The Gods are laughing hard at the shipwreck, crushed by its own mental inertia.
Please, do your homework, and open your mind. Your 'Gabbin' is potentially insulting.
Anon, your response, in addition to coming in triplicate, is spectacularly contradictory.
You probably didn't think so...but allow me to clear it up for you.
See, you go on and on about how I'm misinformed and shouldn't speak because my ignorance is offensive.
And then you go on to say that no one can ever know anything about God or the eternal, and so we should just respect that fact.
So, which is it? Do you know way more than me and pity my lack of reason? Or do you think that it's impossible to know anything of God, and so it's a fool's errand to try?
Sort that out, try not to be so condescending, don't make fun of the blog name, start getting better at detecting headline Simpsons references, and come on back. How's that sound?
My response to anonymous is it's die not dice and second the universe strives for perfection in everything. This is not a difficult theory to understand. The universe wants everything to be perfect. Just look at some solar systems, galaxies, and what a hydrogen atom looks like and its pretty clear. Obviously sometimes perfection is difficult to come by but if we thought outside of our tiny little minds and for one second stop having such huge egos it would obvious that the universe as a whole its pretty damn perfect. Why do you think the universe is so beautiful? Why does chemistry and physics work so well? Not because of god. The only mistake I have noticed is us. Also when did it make more sense to believe in something you can't prove or see than not to believe in anything? Religion was created by the powerful to control the poor and less intelligent people of the world and its working pretty well.

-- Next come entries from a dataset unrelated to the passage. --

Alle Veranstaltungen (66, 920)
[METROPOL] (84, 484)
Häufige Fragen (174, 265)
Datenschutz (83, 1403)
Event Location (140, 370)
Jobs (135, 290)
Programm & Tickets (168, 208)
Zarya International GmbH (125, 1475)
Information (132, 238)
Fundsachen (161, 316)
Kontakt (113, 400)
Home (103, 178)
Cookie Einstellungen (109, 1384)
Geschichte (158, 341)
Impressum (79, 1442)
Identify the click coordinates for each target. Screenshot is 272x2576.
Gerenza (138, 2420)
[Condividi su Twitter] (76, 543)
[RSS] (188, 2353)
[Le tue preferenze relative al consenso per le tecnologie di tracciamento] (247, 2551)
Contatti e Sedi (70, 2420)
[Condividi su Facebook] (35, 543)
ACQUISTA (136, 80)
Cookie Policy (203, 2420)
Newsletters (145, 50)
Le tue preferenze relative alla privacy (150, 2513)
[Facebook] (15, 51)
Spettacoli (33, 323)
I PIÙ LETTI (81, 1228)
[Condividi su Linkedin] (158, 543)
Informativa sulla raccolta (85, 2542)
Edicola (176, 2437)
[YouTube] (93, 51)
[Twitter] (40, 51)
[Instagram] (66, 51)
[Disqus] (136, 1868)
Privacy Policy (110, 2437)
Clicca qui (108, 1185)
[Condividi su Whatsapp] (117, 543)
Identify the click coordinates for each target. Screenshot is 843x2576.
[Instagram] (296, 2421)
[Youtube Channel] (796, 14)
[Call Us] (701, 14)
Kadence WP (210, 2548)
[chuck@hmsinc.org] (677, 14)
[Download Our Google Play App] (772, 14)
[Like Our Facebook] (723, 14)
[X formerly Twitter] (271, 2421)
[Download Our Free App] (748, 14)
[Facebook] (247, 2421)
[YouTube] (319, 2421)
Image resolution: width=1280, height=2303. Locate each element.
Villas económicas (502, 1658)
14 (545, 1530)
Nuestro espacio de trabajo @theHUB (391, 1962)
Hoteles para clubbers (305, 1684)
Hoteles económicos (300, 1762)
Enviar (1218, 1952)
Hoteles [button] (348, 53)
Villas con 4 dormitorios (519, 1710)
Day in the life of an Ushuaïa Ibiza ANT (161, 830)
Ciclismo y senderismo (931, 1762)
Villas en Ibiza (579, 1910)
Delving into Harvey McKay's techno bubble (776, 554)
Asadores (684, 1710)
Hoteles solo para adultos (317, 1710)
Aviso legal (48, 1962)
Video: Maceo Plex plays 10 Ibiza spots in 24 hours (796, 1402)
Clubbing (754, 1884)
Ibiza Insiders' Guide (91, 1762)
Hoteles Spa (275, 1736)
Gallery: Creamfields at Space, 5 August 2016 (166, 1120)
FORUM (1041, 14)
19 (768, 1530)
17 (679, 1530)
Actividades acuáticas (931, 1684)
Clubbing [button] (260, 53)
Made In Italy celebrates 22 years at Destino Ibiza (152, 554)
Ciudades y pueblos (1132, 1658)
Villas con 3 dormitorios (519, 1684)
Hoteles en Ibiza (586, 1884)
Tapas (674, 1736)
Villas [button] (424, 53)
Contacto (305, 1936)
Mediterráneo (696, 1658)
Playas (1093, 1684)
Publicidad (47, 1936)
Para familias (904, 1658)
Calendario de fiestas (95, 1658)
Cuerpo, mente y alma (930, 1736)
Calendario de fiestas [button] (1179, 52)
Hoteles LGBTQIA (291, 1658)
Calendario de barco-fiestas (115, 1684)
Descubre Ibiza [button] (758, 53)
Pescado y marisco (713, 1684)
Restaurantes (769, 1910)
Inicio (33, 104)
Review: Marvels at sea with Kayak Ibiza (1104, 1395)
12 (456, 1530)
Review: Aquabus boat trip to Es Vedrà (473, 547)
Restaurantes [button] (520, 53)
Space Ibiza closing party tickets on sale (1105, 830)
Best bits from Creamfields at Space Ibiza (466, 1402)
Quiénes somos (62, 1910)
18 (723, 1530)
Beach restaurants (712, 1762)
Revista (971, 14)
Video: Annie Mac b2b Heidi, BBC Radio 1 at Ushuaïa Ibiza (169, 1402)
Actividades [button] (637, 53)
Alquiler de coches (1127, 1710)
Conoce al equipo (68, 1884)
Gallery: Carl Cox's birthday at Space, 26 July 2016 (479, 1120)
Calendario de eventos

I've often felt the only reason people believe in God is because of the utter hopelessness and confusion of the world we live in. Our lives make no sense whatsoever, so let's envision a dreamy place in our heads that we get to go to, assuming we say the right things here, where things will at some point make sense. I think a lot of people are afraid to say there is no God for the same reason. If there's no higher power with some higher purpose for the universe, then there really is no point to life. But I think that's just frame of mind. I definitely agree with Penn in his sentiment that atheism gives you vast amounts of hope--it just takes more work. Sure, it's frightening as hell to think you're on your own, but it's also humbling to think that you can create your own meaning, on this earth and in this lifetime, for your own individual existence. I think atheism provides a person with the objectivity to begin that task. It's less a rejection of God and more an acceptance of the realities of the world we find ourselves in.
This idea and the style-over-substance remarks of anonymous-man make me think of Deism, which is a belief system we desperately need rekindled in this country. Deists believe that the study of science and all things physical actually brings you closer to understanding the world--and thus, closer to God. Like you said, Lons, the human circulatory system is overwhelmingly complex. I think something like faith or the kind of ignorant practice of religion you referred to cheapens the staggering perfection of life because, like Penn says, it forces you to view these "miracles" through a particular lens. Or as is more common among religious folks, they are simply overlooked and taken for granted. I respect guys like Jefferson, Franklin and Paine because they strove to study and understand these complexities instead of just saying, "Yeah, life is amazing, huh? God is great! What? You don't believe in God? That means you think life is hollow and empty. God deserves more respect! You're going to hell. Joke's on you, heathen!"
Kaz, that's far too well-reasoned and thoughtful a response for a blog post. You should just compile a few Einstein quotes and type "So there...OMFG you r teh sux0rs..." if you want to fit in on the Intar-Web.